NAVAIR Commander: ‘We Have to Become More Competitive’
By OTTO KREISHER, Seapower Correspondent
WASHINGTON — The rapid emergence of near-peer strategic competitors, particularly China, requires the Navy to dramatically change its acquisition process to get new technology to the warfighters faster, and to ensure that the new systems fill their capabilities gaps and on which they can train from day one, the commander of Naval Air Systems Command (NAVAIR) said Dec. 5.
“Competition is real, we must behave differently. Fundamental change is required. This is not nibbling around the edge,” said Vice Adm. Paul Grosklags.
Addressing a Society of Naval Engineers combat systems forum at the Washington Navy Yard, Grosklags said that when the Soviet Union collapsed the U.S. military had a strong technological advantage and no real competitor.
“It became OK to move slower,” he said. “We need to get out of that. … Competition is back.”
The admiral cited the rapid transition of the Chinese Navy from a small, backward coastal defense force to an expanding high-tech fleet challenging America on the high seas.
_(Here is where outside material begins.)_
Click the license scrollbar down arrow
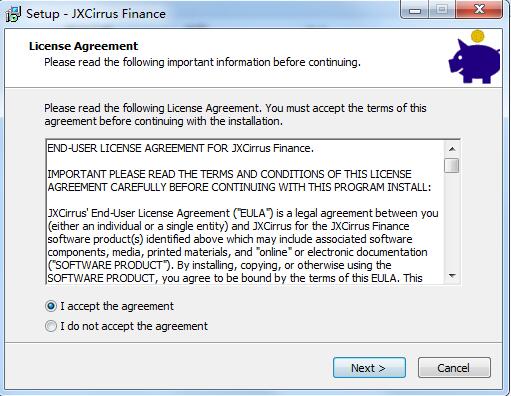 tap(452, 276)
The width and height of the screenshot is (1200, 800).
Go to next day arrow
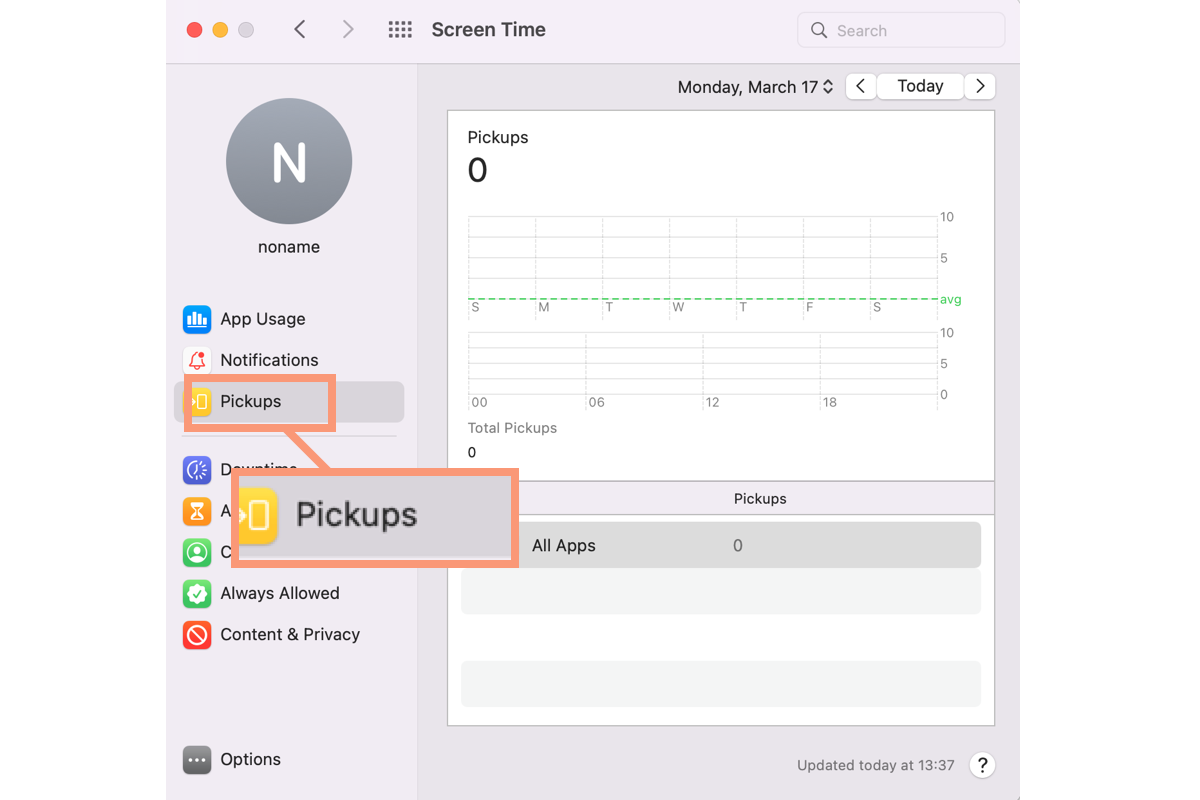[980, 87]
The Chinese Navy has modernized swiftly in 15 years because their acquisition system is faster, he said.
“We’re going to lose our technological advantage. … We have to become more competitive,” he said.
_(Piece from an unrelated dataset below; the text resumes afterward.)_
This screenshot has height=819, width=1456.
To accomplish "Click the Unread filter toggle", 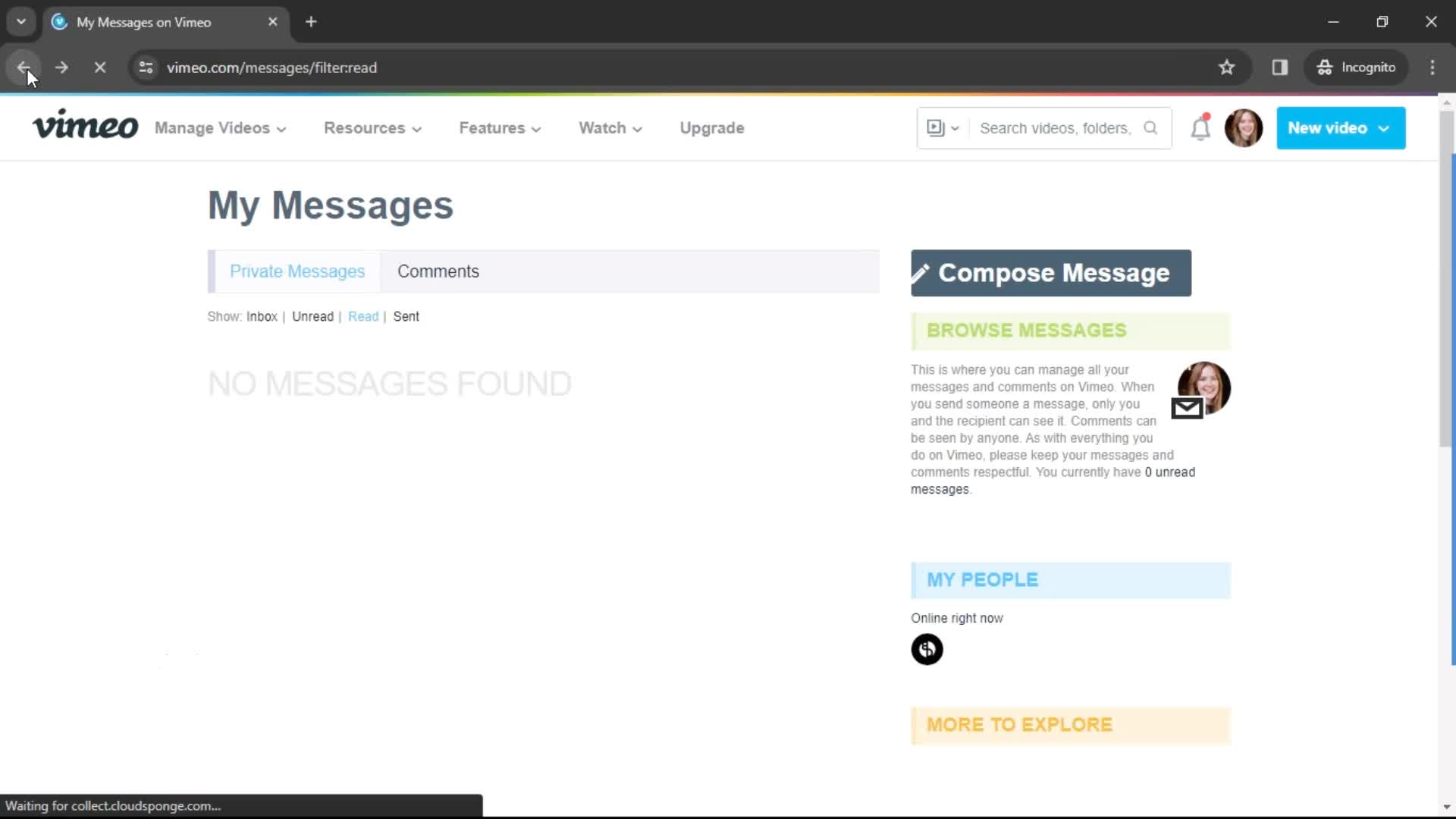I will [313, 316].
Responding to that threat, Grosklags said NAVAIR is focusing on getting its products to the fleet, and thinking less about the process.
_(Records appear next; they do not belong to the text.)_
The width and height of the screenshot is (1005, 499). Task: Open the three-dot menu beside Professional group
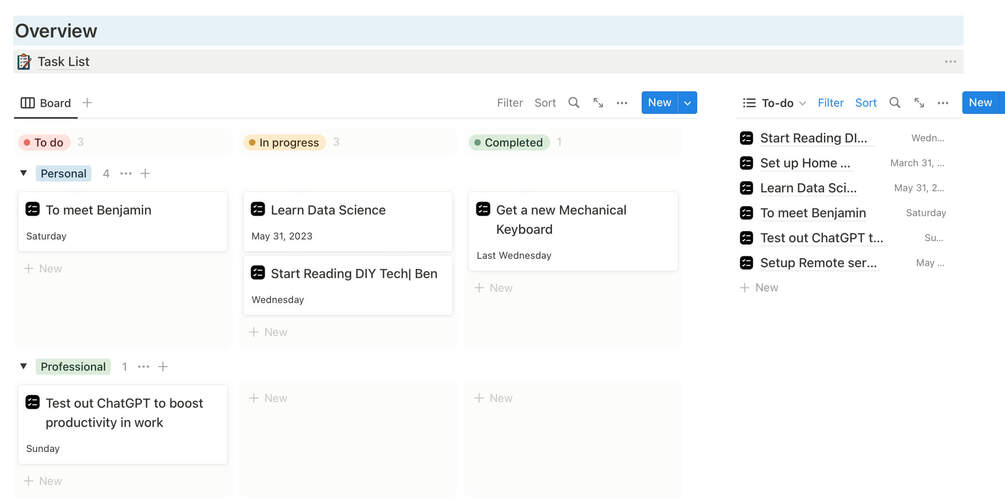pyautogui.click(x=143, y=367)

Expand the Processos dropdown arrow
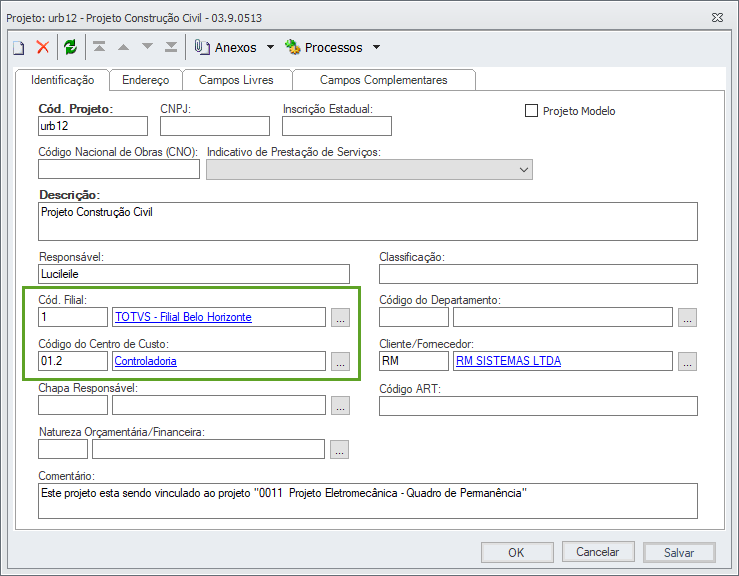(376, 47)
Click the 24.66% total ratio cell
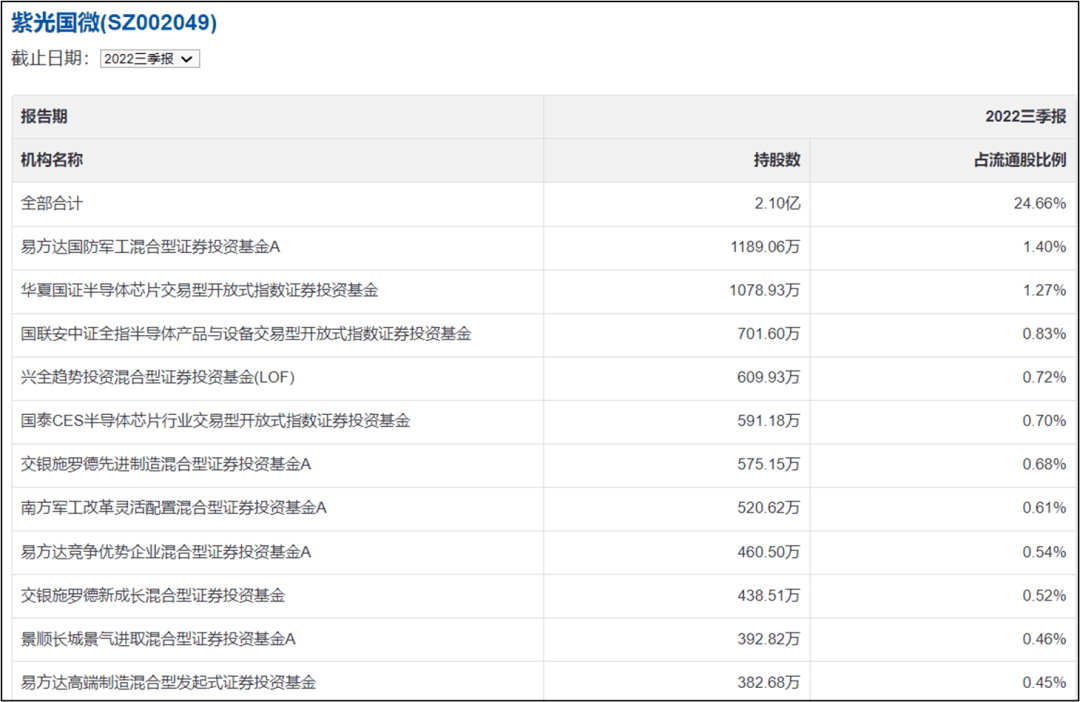This screenshot has width=1080, height=702. 1039,203
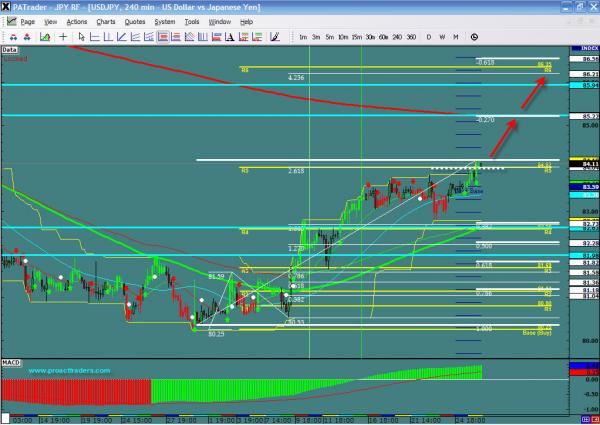Open the Quotes menu
This screenshot has width=600, height=425.
point(135,20)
“I believe we need to do a much better job in our acquisition system, to begin with thinking of the end in mind,” which is “what does the warfighter want from a new system,” he said.
The warfighters want to know that the systems will work, that they have been adequately tested, that they will fill their capabilities gaps and that they are interoperable with other systems, he said.
NAVAIR does not build for capabilities, “we build systems.” As a result, “we lose that interoperability,” he said.
The warfighters also want “to be able to train with that system from day one,” but NAVAIR frequently tells them “the training systems are just not quite ready,” and may give them only 10 percent of the required training capabilities.
“Sometimes, we never catch up,” he said, adding that “we’re still having trouble with FA-18 training on NIFC-CA,” referring to Navy Integrated Fire Control-Counter-Air.
To correct those problems, Grosklags said NAVAIR is changing to what it calls capabilities-based acquisition, to produce systems that “are more useful to them on day one.”
That process starts with “integrated warfare analysis” that begins with setting down with the warfighters to ask what capabilities gaps they need to fill and how a proposed system would fit in with their concepts of operations (conops), he said.
“It may be a great system, but if doesn’t fit in with their conops it could be useless,” he said.
Other steps NAVAIR is taking to make its acquisition process faster, more useful to the warfighters and cheaper include developing a digital modeling base of a proposed system, which allows it to determine if the system will meet the stated requirements, adds in making corrections and gives industry a better starting point.
Industry already is doing that for its commercial customers and has found it contributes to “a 40 percent decrease in program time,” Grosklags said.
NAVAIR has started the model-based process with the MQ-25 unmanned refueling aircraft, he said. So when they award a contract for production, “we can hand them a digital model.”
In a later presentation, Rear Adm. William Galinis, program executive officer for ships, said they are making similar changes to accelerate and reduce acquisition costs at Naval Sea Systems Command.
In a panel on detection to engagement, a group of sensor and weapons sponsors described the efforts they are making to help the surface fleet cope with the growing threat of threats from potential adversaries, including extending detection range, developing more effective layered defenses and providing greater fusion and sharing of sensor data.
As part of that panel, Michael Rooney from the Defense Threat Reduction Agency brought up the seldom discussed threat from an intensive electromagnetic pulse (EMP) set off by a high-altitude nuclear explosion, which can disable electronic systems. Rooney said the Navy has not tested the EMP effect on a surface ship since the end of the Cold War and retired the only system they had to simulate an EMP.